> _ACTIVITY_
Could you give back the records exactly, taking out the pictures?

Items listed in a dataset
──────────

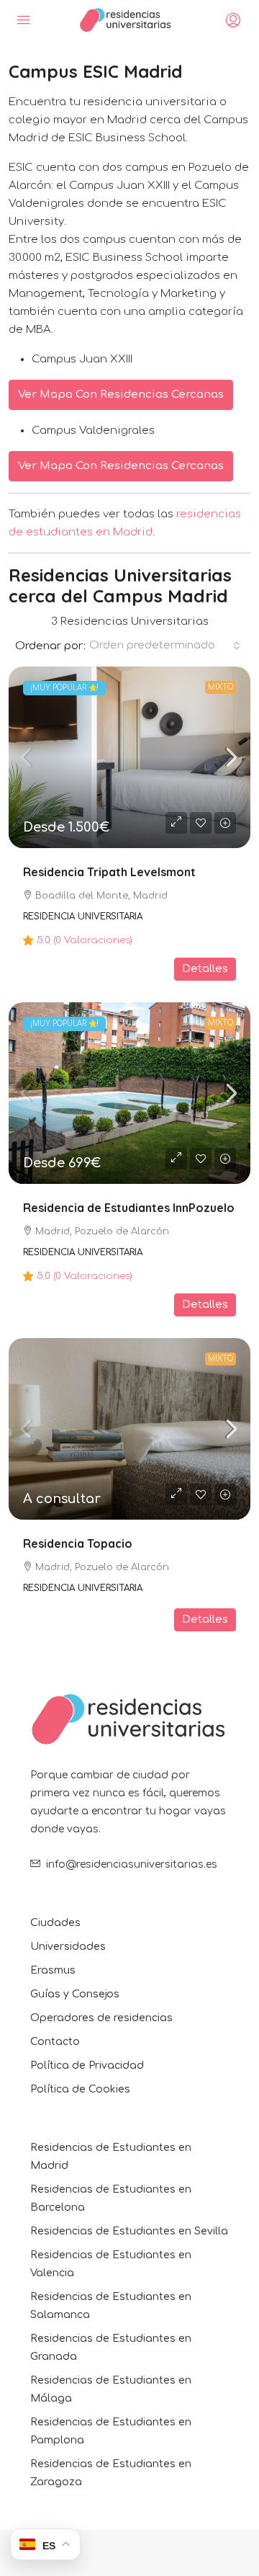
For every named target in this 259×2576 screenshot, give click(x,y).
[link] (129, 757)
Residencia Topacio (77, 1543)
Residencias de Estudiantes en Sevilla (129, 2231)
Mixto (220, 687)
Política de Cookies (80, 2089)
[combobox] (164, 645)
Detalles (205, 969)
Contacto (55, 2041)
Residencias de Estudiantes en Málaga (110, 2389)
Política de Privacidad (87, 2065)
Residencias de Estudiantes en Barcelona (110, 2198)
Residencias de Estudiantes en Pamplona (110, 2431)
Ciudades (55, 1922)
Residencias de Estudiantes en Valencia (110, 2264)
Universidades (68, 1946)
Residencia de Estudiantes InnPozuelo (129, 1207)
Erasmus (53, 1970)
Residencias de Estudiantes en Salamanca (110, 2305)
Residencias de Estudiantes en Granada (110, 2347)
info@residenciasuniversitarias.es (131, 1864)
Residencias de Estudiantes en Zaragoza (110, 2473)
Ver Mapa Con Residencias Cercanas (121, 394)
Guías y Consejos (74, 1994)
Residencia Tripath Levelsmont (109, 872)
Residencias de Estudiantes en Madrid (110, 2156)
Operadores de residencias (101, 2018)
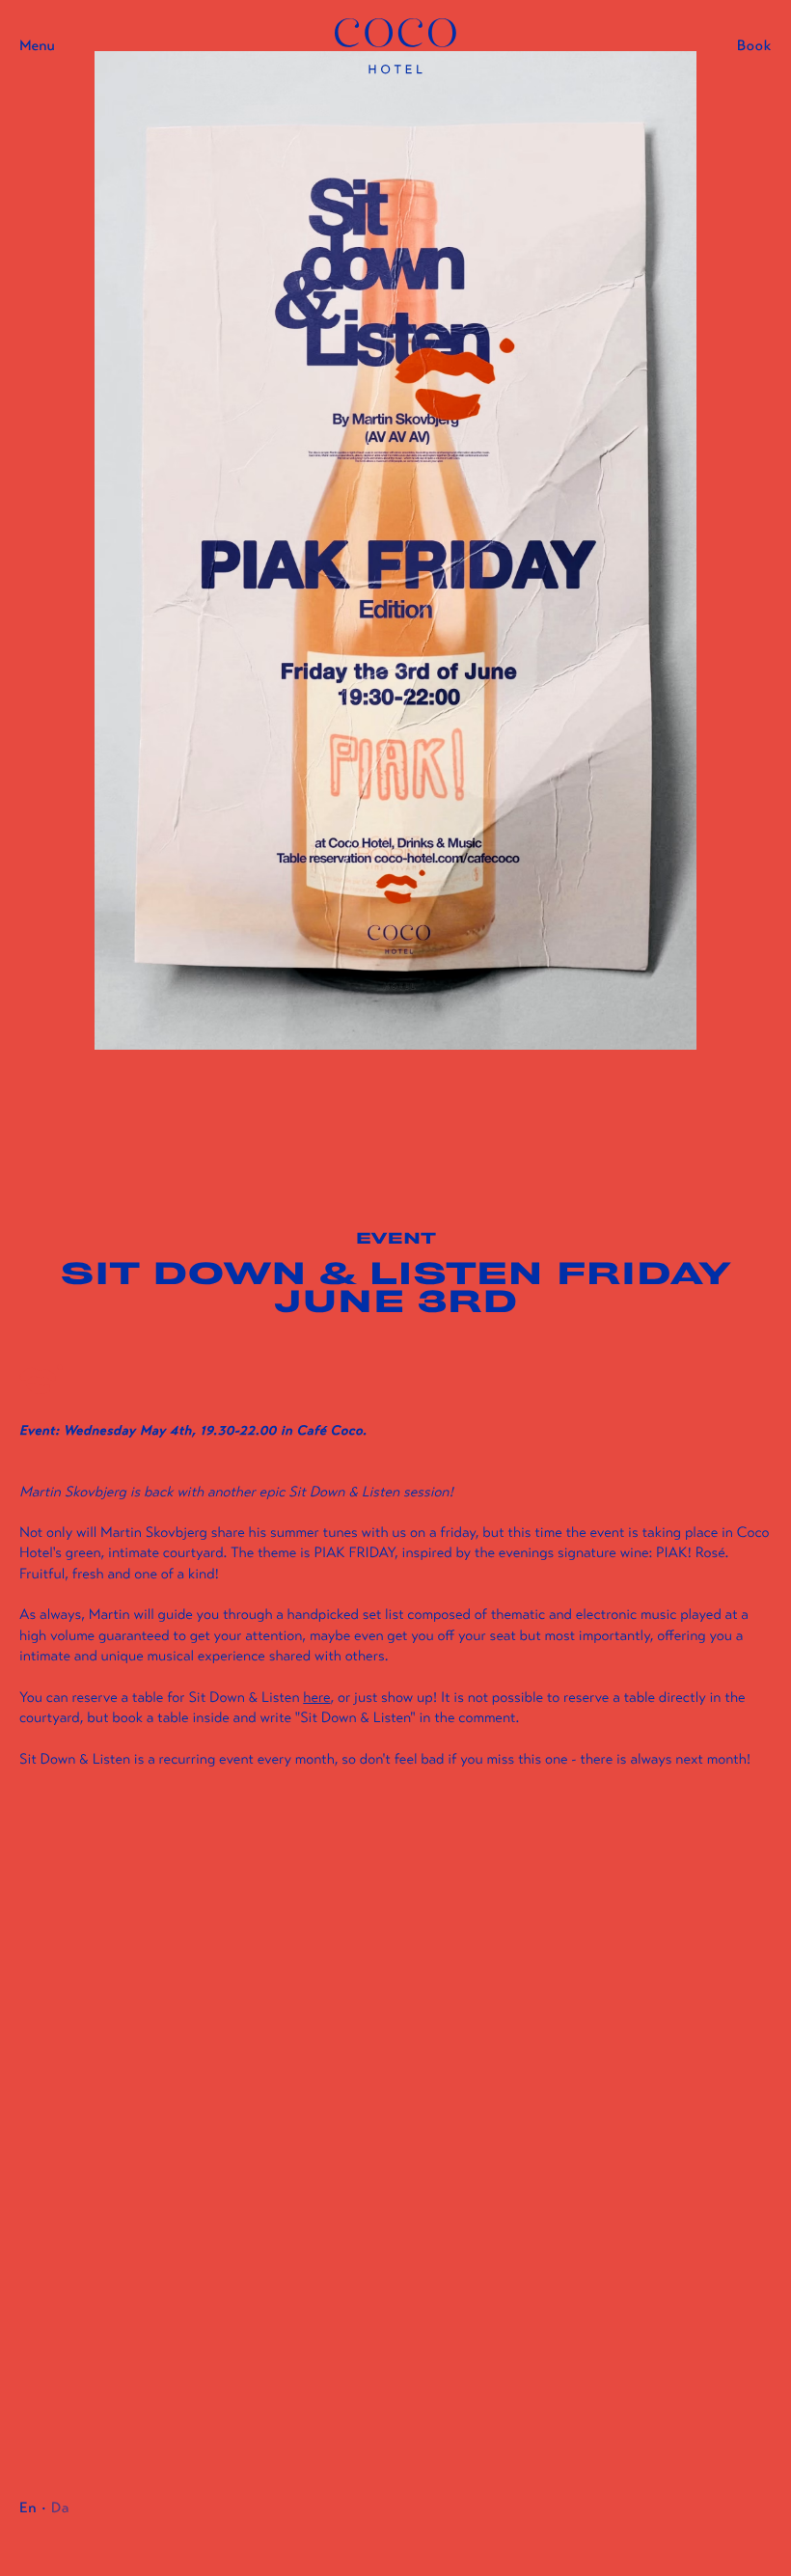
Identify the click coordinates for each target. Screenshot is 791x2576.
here (316, 1698)
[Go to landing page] (395, 45)
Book (754, 46)
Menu (37, 46)
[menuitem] (28, 2509)
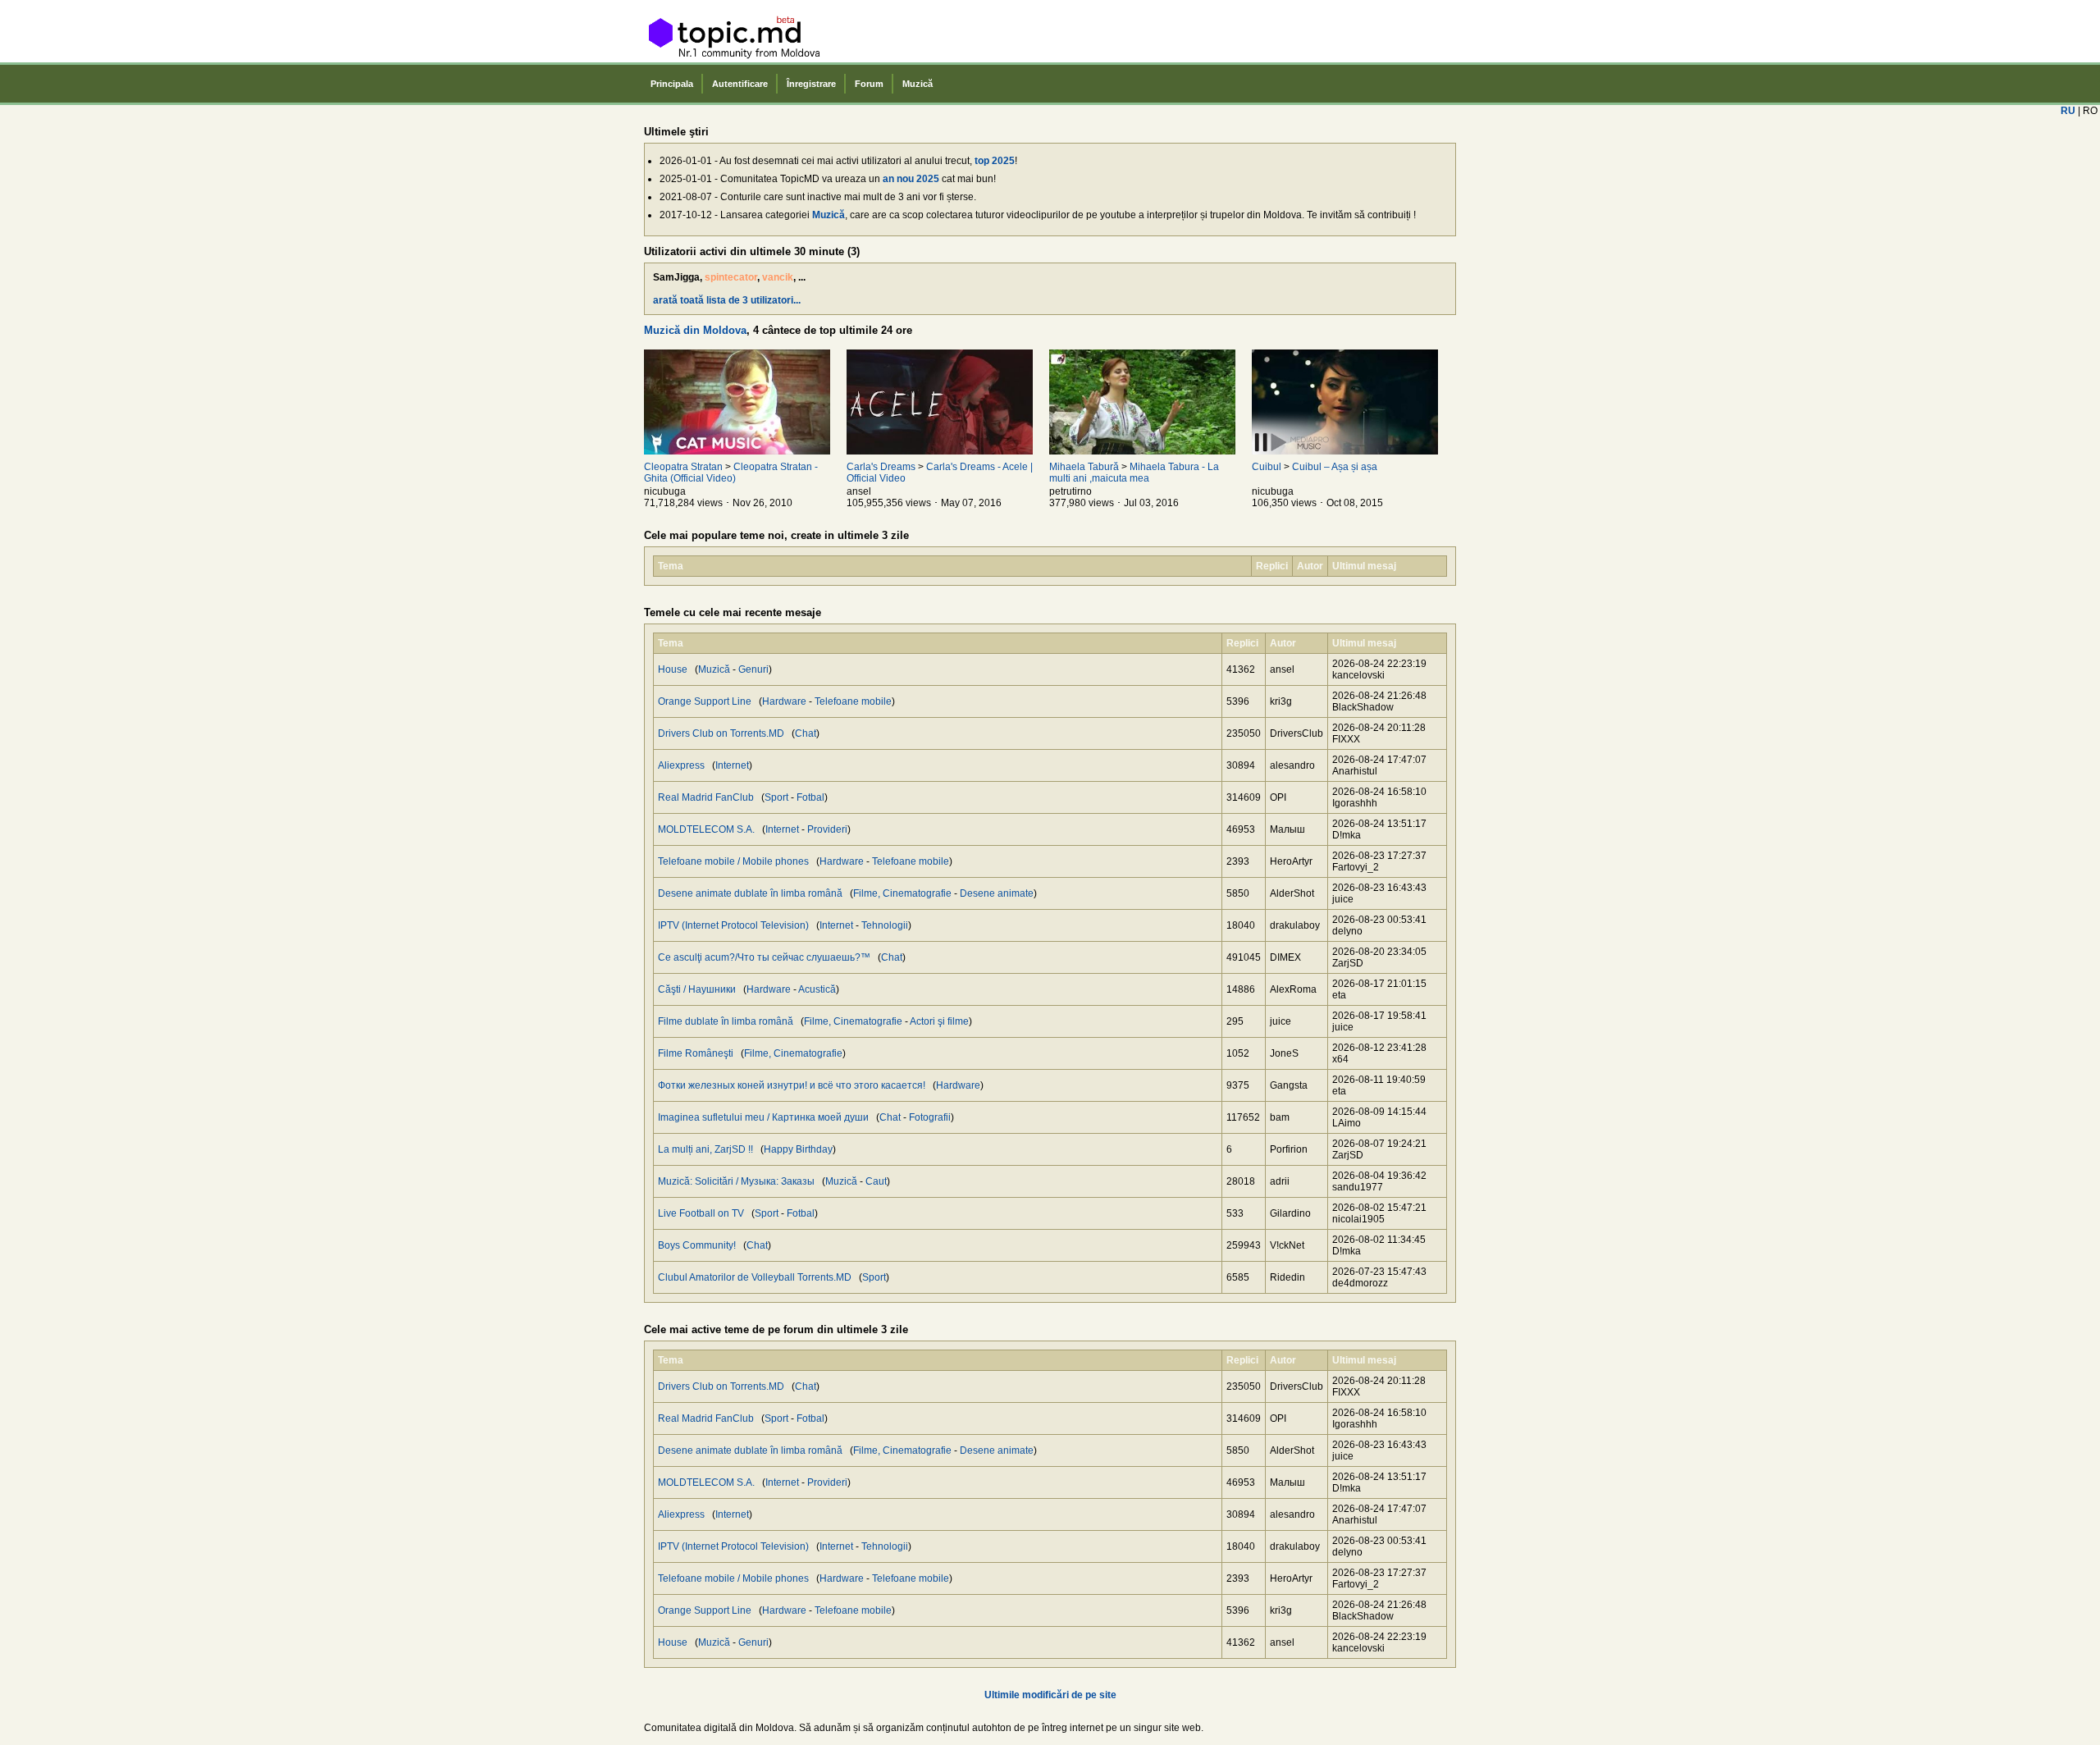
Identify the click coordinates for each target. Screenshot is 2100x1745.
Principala (672, 84)
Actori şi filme (939, 1021)
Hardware (784, 701)
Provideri (827, 829)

──────────

> _FINISHED TASK_
For every named target in this 259×2576 screenshot, give click(x,y).
[link] (129, 757)
Residencia Topacio (77, 1543)
Residencias de Estudiantes en Sevilla (129, 2231)
Mixto (220, 687)
Política de Cookies (80, 2089)
[combobox] (164, 645)
Detalles (205, 969)
Contacto (55, 2041)
Residencias de Estudiantes en Málaga (110, 2389)
Política de Privacidad (87, 2065)
Residencias de Estudiantes en Barcelona (110, 2198)
Residencias de Estudiantes en Pamplona (110, 2431)
Ciudades (55, 1922)
Residencias de Estudiantes en Valencia (110, 2264)
Universidades (68, 1946)
Residencia de Estudiantes InnPozuelo (129, 1207)
Erasmus (53, 1970)
Residencias de Estudiantes en Salamanca (110, 2305)
Residencias de Estudiantes en Granada (110, 2347)
info@residenciasuniversitarias.es (131, 1864)
Residencias de Estudiantes en Zaragoza (110, 2473)
Ver Mapa Con Residencias Cercanas (121, 394)
Guías y Consejos (74, 1994)
Residencia Tripath Levelsmont (109, 872)
Residencias de Estudiantes en Madrid (110, 2156)
Operadores de residencias (101, 2018)
Identify the click coordinates for each target. Screenshot is 791x2576.
here (316, 1698)
[Go to landing page] (395, 45)
Book (754, 46)
Menu (37, 46)
[menuitem] (28, 2509)
Identify the click coordinates for each target. Screenshot is 2100x1745.
Principala (672, 84)
Actori şi filme (939, 1021)
Hardware (784, 701)
Provideri (827, 829)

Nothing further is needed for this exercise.